In 1838, Edward Robinson visited, and described it as a poor village of some 20 families. It was also noted as a Muslim village, located in the el-Wadiyeh region, east of Jerusalem.
In 1870, the French explorer Victor Guérin visited the village. Socin found that al-Eizariya had a population of 113, with a total of 36 houses, from an official Ottoman village list from about the same year. The population count included men only. Hartmann found that the village had 35 houses.
In 1883, the PEF's Survey of Western Palestine described the village (named El Aziriyeh), as being on the side of a hill, with a ravine running down on the east side of it. The houses were built of stone. The village was dominated by the remains of a Crusader building. A mosque with a white dome was built over what was traditionally the tomb of Lazaruz. A second small mosque, dedicated to a Sheik Ahmed, was located to the south of the village.
Around 1890, Khalil Aburish, whose ancestors had officially been designated "guardians of the holy resting place of Lazarus", began promoting al-Eizariya as a tourist or pilgrimage destination.
In 1896 the population of El-'azarije was estimated to be about 315 persons.
In the early 20th century, visitors counted 40 family dwellings in the village. In 1917, it had about 400 residents.
In the 1922 census of Palestine conducted by the British Mandate authorities, the village had a population of 506 Muslims and 9 Christians, where 2 of the Christians were Orthodox, and 7 Roman Catholics. In the 1931 census of Palestine this had increased to 726 persons, 715 Muslims and 11 Christians, in 152 houses. The number included members of a Greek Convent.

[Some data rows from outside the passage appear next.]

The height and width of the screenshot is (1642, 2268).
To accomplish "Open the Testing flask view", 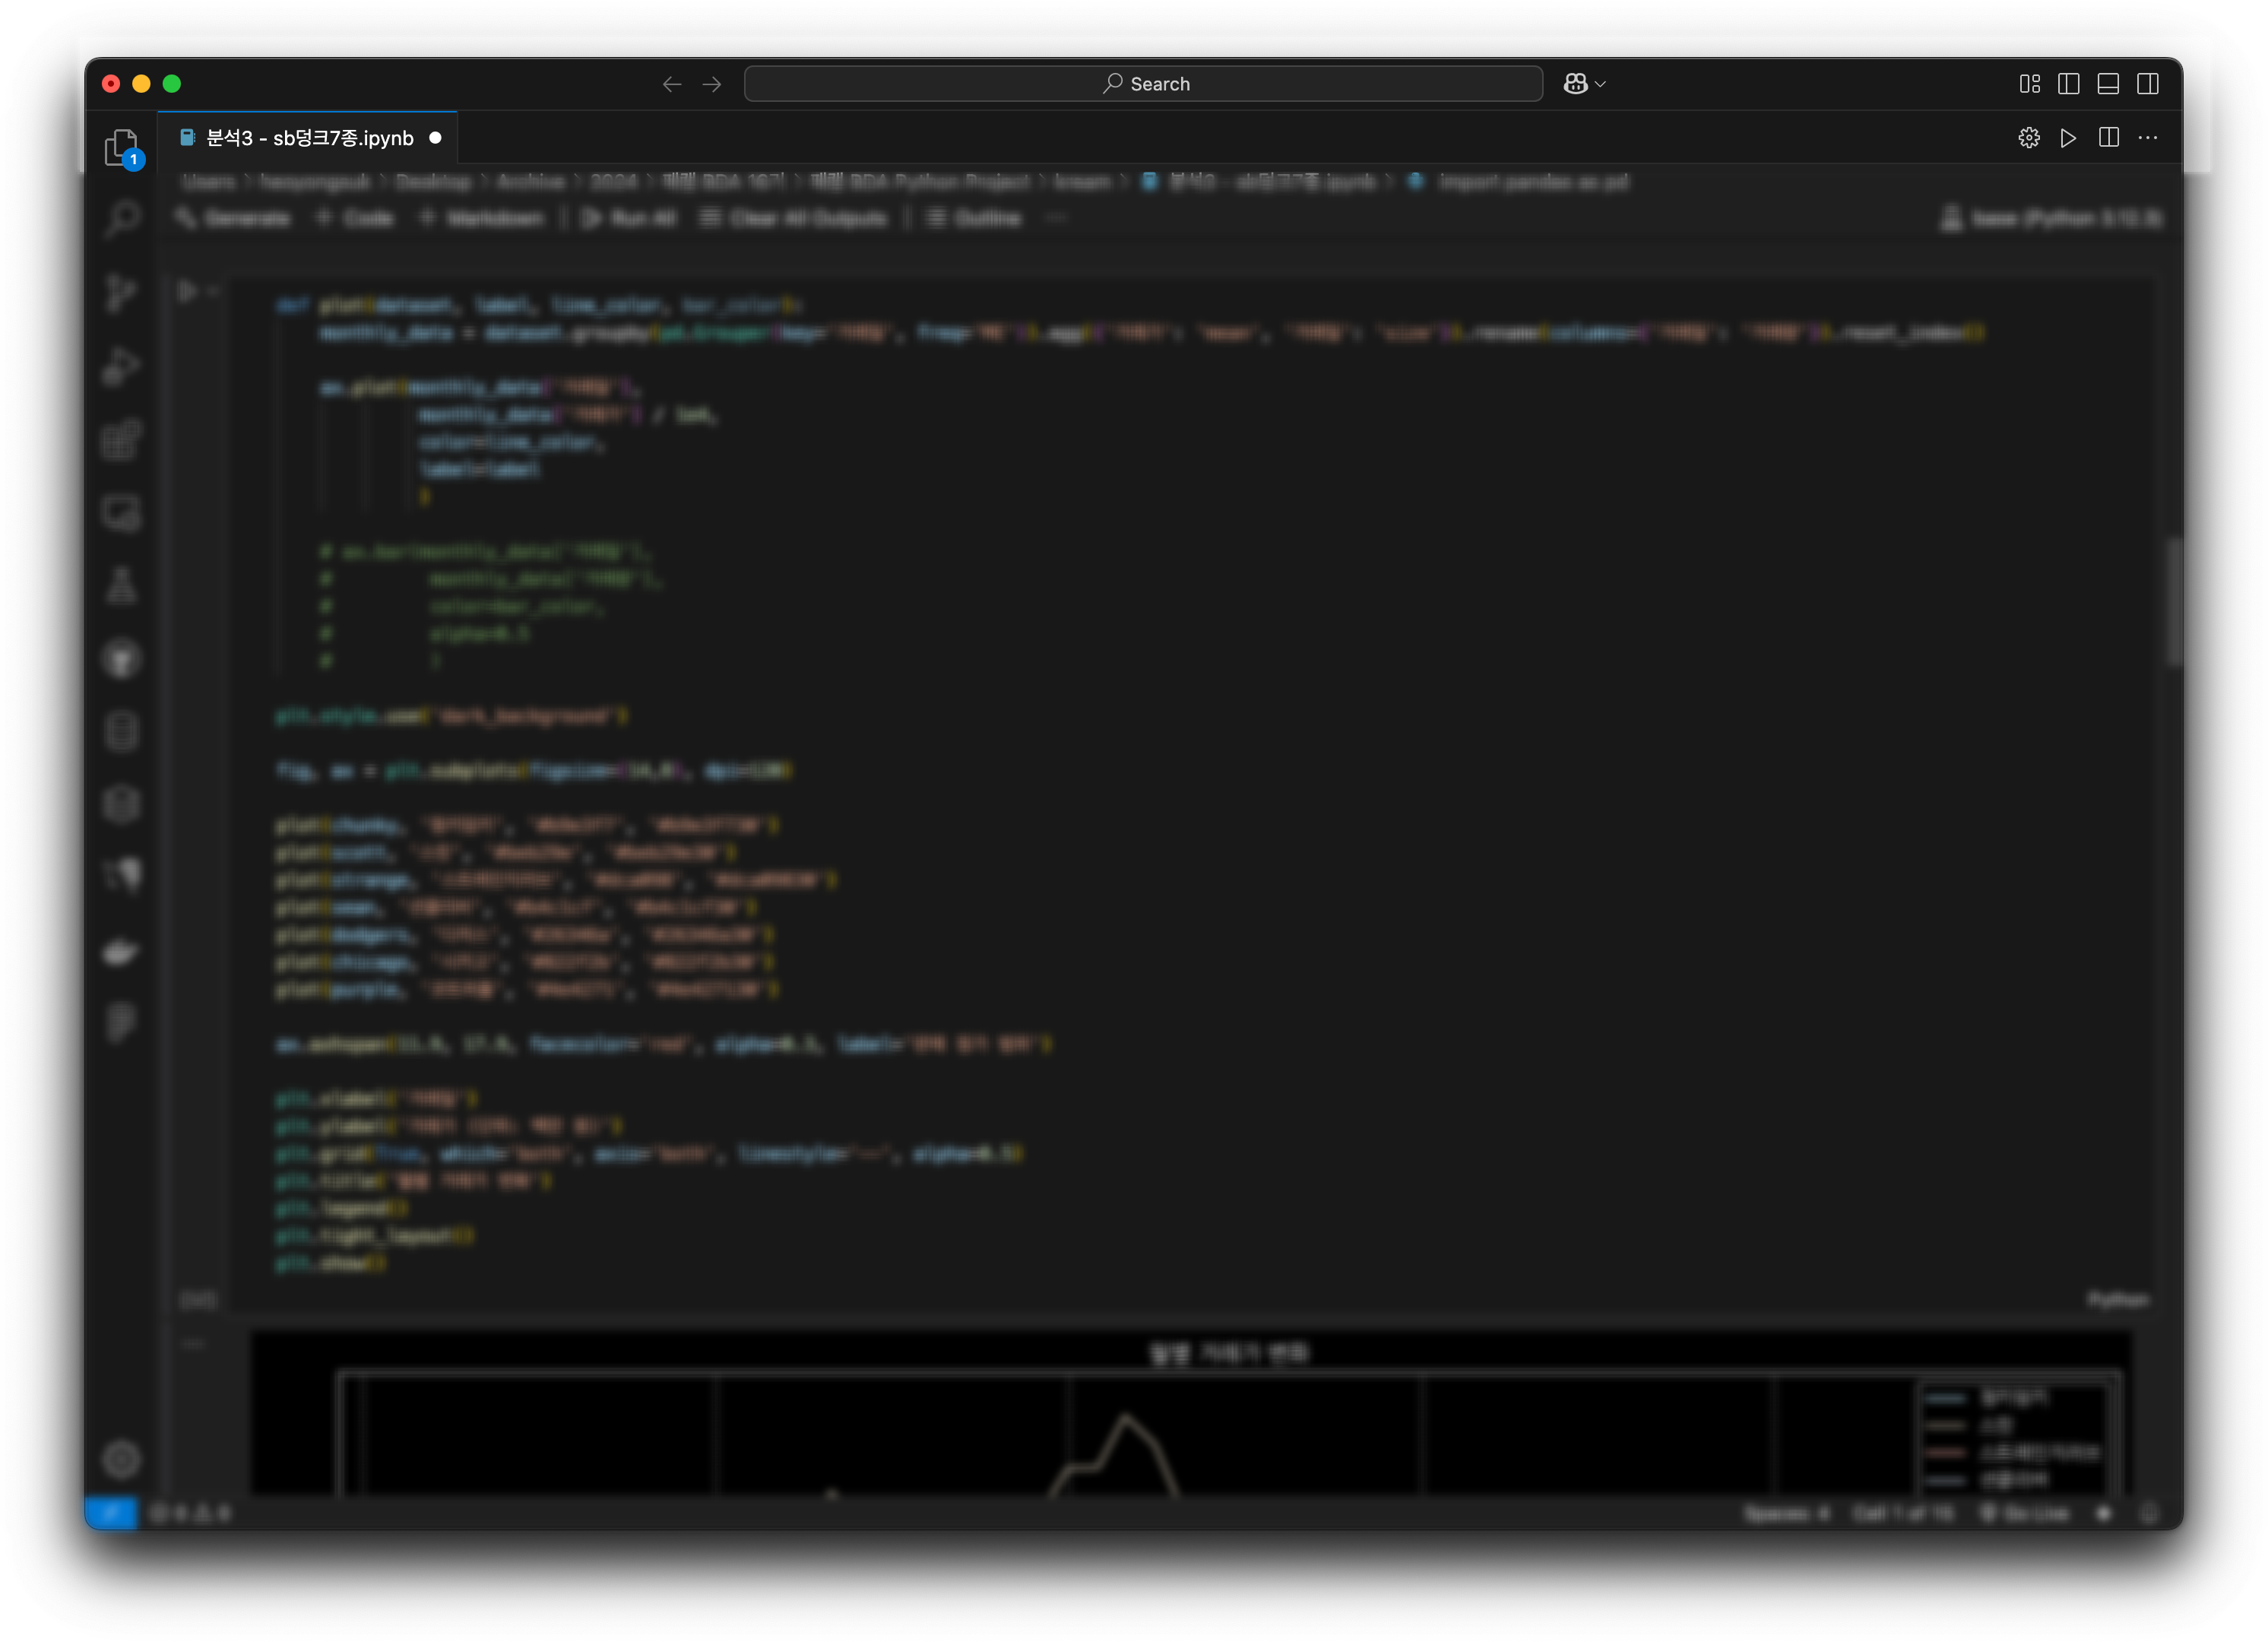I will coord(121,586).
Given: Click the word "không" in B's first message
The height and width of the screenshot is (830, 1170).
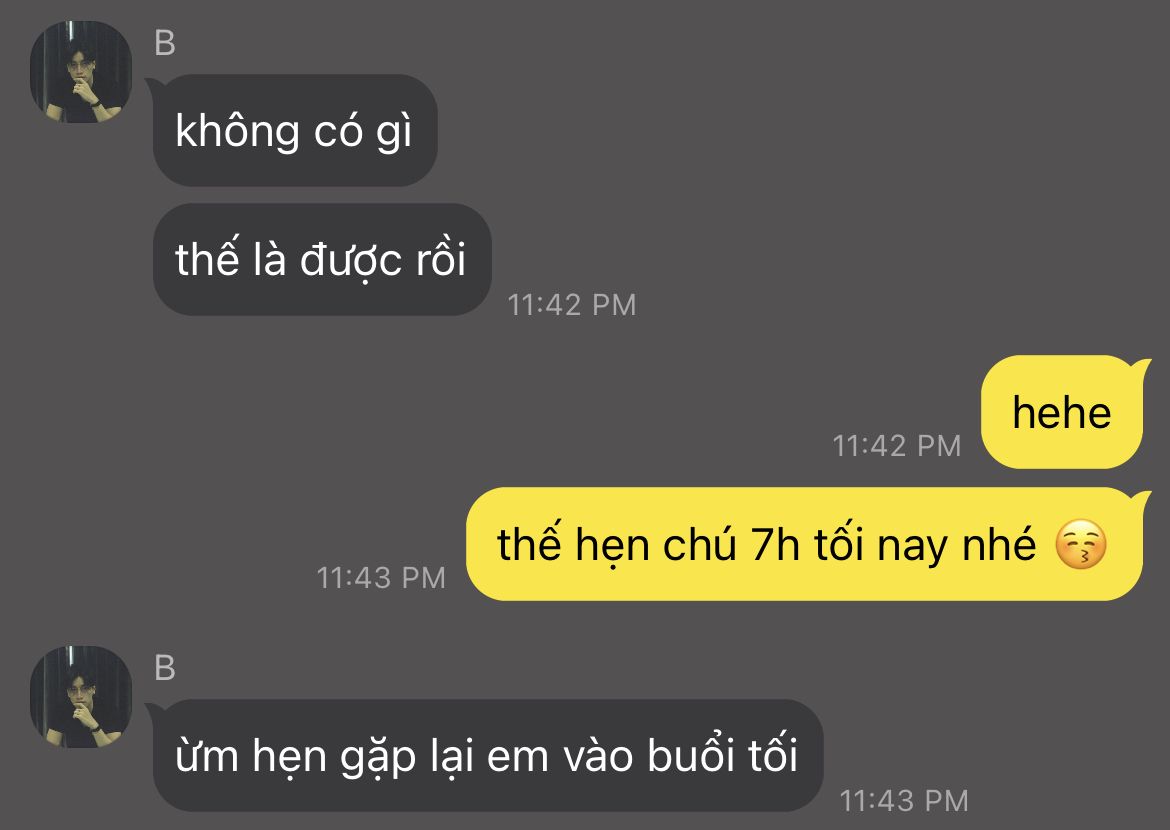Looking at the screenshot, I should click(x=237, y=131).
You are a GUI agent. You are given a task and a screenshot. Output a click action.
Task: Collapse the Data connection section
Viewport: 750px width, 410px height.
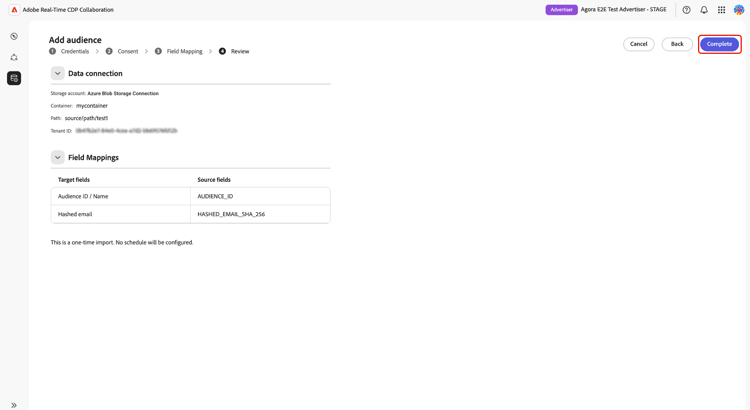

In the 1945 statistics, the population was 1,060; 1,040 Muslims and 20 Christians, while the total land area was 11,179 dunams, according to an official land and population survey. Of this, 43 were allocated for plantations and irrigable land, 3,359 for cereals, while 102 dunams were classified as built-up (urban) areas.
During the 1948 Arab–Israeli War, and through the years 1948–1967, the site was controlled by Jordan.
In 1961, the population of the area was 3,308.
Since the Six-Day War in 1967, Bethany has been occupied by Israel, and lands to the east of the village were declared a closed military zone, cutting farmers off from the lentils and wheat crops they cultivated on the hilltops where Maaleh Adumim was later established.
Today, the town is overcrowded due to rapid population growth and a lack of town planning. Much of the agricultural land that produced figs, almonds, olives and carob has been confiscated or cut down by Israeli authorities, or has been absorbed into the expanding built-up area of Al-Eizariya.
After the 1995 accords, 87.3% of Al-Eizariya land was classified as Area C and the remaining 12.7% as Area B. Israel has confiscated land from Al-Eizariya in order to build two Israeli settlements:
Many of the original inhabitants now live in Jordan, the United States, and the Arab states of the Persian Gulf. Real estate speculation and the opening of many bank branches briefly accompanied expectations that the Palestinian Authority would set up its seat of government in East Jerusalem. In 2000, about a quarter of the population, then 16,000, held Israeli ID cards.
In 2004, the Israeli West Bank barrier was built across Bethany's main road, curtailing the commerce in the strip of shops along the road, which drew both Arab and Jewish customers.